Republicans opposed VAWA, cue the outrage!
“172 House Republicans voted AGAINST renewal of the Violence Against Women Act. 172 misogamists need to be removed from office,” journalist David Leavitt tweeted. (I think he meant “misogynists.”)
Many commentators linked VAWA to the horrific shootings that killed eight women in the Atlanta area on Tuesday.
“Less than 24 hours after one of the worst attacks against women in recent memory, 172 Republicans voted AGAINST the Violence Against Women Act. This critical Act was one of the most bipartisan bills in American history–but the GOP has now decided they just don’t care about women,” Qasim Rashid, a lawyer and unsuccessful 2020 Democratic candidate for Congress in Virginia, declared on Twitter.
“One day after 8 people were killed due to hatred of Asian women, how dare 172 Republicans vote against the Violence Against Women Act?” asked Padma Lakshmi, host of the Bravo show Top Chef, in high dudgeon. “The most contentious part of the act? Preventing people convicted of domestic abuse or stalking from purchasing a firearm.”
So have Republicans proven that they don’t care about women? Hardly.
As Lakshmi noted, VAWA contains a new provision that would restrict Americans’ Second Amendment rights. Current federal law bars anyone convicted of any felony or convicted of misdemeanor domestic violence from possessing a firearm. The bill would expand that ban, barring any individual with a misdemeanor conviction of sexual assault or stalking from purchasing a gun. The bill also seeks to close the so-called “boyfriend loophole” to expand the definition of domestic violence to include dating partners.
In 2019, the National Rifle Association (NRA) opposed the VAWA reauthorization for the first time, due to new provisions that limit gun rights.
“The NRA did not score the legislation until last Congress because it never impacted Second Amendment rights,” Jason Ouimet, executive director of the NRA’s lobbying arm, said at the time. “However, Speaker [Nancy] Pelosi and anti-gun lawmakers chose to insert gun control provisions into this bill in 2019 to pit pro-gun lawmakers against it so that they can falsely and maliciously claim these lawmakers don’t care about women.”
“This legislation makes it clear that Democrats consider gun ownership a second-class right,” Rep. Bob Good (R-Va.) told NPR.
The 2021 version of VAWA also includes provisions enforcing transgender identity in women’s shelter’s and in prisons. The bill calls for prison regulations based on the idea that “a transgender prisoner’s sex is determined according to the sex with which they identify,” rather than his or her biological sex.
In other words, this legislation would force prisons and shelters to put biological men who claim to identify as women in women’s prisons and women’s shelters with vulnerable women.
Just last week, after the Washington Correctional Center for Women began housing prisoners according to gender identity, six biological men transferred to the women’s prison, and one of them allegedly raped a female inmate upon arrival.
The Violence Against Women Act should not enable violence against women by allowing manipulative biological men to falsely claim a female gender identity in order to sexually assault women in vulnerable settings like shelters and prisons.
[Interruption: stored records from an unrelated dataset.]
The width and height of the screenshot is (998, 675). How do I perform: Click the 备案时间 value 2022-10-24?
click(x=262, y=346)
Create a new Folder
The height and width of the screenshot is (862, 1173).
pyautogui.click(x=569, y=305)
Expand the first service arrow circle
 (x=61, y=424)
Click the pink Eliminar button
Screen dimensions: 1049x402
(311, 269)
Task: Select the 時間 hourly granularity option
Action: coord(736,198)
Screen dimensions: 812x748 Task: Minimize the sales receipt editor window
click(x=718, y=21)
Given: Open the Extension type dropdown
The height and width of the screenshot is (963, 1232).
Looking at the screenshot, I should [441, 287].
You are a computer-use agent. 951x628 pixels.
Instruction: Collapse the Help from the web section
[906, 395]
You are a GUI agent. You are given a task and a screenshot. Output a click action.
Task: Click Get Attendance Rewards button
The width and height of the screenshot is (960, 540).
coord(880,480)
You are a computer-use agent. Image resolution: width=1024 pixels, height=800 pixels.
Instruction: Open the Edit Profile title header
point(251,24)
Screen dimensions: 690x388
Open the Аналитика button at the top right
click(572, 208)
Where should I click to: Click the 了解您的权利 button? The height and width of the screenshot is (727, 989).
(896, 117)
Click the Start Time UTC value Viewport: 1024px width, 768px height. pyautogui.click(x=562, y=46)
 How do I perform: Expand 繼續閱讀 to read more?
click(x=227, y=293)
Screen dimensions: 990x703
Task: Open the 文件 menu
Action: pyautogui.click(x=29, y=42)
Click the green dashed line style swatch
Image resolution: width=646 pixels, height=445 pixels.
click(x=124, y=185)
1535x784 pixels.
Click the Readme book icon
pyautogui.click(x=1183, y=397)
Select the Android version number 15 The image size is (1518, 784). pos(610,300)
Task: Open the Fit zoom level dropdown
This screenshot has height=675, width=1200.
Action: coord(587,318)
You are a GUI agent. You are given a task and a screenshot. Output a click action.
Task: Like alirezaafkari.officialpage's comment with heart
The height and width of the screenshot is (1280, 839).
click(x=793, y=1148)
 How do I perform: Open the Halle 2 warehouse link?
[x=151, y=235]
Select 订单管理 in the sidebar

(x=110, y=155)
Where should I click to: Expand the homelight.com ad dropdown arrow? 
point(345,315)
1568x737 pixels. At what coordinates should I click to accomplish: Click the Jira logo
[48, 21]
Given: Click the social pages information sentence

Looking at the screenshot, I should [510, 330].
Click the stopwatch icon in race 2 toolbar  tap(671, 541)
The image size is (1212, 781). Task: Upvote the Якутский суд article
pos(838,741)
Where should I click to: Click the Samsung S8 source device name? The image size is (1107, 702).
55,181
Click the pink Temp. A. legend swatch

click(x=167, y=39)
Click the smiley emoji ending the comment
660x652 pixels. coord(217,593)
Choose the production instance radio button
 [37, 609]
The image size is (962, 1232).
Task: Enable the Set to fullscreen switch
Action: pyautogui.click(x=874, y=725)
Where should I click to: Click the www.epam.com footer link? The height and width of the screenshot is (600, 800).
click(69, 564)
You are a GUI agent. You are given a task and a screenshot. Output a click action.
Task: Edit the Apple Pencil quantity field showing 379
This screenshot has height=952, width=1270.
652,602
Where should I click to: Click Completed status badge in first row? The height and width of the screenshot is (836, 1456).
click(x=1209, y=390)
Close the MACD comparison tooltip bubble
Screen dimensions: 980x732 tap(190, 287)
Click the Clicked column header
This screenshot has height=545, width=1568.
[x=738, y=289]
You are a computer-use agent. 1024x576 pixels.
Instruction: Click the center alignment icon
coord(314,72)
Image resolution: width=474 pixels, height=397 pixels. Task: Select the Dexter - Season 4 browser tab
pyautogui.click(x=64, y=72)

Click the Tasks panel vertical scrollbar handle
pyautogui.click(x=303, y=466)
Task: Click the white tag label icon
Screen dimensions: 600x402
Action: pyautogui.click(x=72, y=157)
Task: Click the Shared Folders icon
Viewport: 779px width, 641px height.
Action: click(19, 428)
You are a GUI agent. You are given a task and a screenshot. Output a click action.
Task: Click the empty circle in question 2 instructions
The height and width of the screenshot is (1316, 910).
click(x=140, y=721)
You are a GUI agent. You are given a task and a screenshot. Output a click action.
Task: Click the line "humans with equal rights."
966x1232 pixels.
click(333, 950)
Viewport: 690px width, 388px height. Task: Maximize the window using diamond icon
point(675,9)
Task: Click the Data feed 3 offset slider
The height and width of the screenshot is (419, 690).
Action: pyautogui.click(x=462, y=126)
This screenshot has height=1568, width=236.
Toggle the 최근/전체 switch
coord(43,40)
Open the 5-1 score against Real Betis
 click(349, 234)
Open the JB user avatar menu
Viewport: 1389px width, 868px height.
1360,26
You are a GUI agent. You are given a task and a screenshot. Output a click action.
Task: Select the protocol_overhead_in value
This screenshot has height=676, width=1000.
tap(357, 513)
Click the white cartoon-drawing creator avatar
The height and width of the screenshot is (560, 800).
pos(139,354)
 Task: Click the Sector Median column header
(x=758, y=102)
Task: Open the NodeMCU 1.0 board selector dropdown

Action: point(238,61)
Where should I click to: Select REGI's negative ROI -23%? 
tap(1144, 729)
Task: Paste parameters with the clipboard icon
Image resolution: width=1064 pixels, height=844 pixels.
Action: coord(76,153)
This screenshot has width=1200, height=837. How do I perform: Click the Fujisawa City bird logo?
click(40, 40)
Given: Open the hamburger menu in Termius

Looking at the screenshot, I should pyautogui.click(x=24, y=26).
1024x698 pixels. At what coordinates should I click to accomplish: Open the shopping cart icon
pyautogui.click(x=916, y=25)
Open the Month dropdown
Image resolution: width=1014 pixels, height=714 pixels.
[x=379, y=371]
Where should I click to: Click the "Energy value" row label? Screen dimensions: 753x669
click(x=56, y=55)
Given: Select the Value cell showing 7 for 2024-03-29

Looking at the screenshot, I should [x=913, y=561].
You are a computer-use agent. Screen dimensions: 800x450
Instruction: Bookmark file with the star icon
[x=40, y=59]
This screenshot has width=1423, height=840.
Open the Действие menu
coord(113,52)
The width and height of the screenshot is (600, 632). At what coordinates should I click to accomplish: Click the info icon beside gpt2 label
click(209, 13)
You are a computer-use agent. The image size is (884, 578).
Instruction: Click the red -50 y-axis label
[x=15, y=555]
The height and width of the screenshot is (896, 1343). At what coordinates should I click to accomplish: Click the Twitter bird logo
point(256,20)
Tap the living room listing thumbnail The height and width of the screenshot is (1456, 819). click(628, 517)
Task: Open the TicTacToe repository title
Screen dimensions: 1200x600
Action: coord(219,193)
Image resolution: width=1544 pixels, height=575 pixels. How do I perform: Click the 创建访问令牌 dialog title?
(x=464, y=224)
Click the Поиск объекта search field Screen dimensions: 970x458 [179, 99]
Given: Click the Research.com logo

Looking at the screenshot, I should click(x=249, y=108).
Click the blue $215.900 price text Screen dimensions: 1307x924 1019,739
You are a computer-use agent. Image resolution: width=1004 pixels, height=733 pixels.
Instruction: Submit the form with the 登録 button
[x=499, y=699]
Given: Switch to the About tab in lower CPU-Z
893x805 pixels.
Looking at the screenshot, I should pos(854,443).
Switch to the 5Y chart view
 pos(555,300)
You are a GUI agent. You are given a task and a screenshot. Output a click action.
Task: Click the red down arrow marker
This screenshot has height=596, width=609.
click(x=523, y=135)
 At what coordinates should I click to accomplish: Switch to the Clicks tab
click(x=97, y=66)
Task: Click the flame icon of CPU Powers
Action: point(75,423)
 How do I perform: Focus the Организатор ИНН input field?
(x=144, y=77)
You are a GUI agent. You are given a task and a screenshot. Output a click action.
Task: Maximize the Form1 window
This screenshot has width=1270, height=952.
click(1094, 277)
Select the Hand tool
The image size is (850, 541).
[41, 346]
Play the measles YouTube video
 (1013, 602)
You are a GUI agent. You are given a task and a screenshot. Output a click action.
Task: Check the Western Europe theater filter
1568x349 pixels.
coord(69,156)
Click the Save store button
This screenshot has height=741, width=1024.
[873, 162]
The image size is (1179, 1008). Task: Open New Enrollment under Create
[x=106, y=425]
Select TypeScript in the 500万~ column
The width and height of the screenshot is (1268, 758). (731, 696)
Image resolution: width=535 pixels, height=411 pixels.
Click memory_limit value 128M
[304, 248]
The very idea that VAWA could enable such heinous abuses is chilling.
If the same version of the Violence Against Women Act that originally passed in 1994 came before the House of Representatives, every single Republican would likely vote for it. Even the 2013 reauthorization — which passed after a tense congressional battle — would garner more Republican votes.
Yet the current VAWA arguably constitutes political blackmail. Democrats have told Republicans they must weaken gun rights and support transgender identity or they support violence against women. That’s perverse, but it’s the current state of American politics.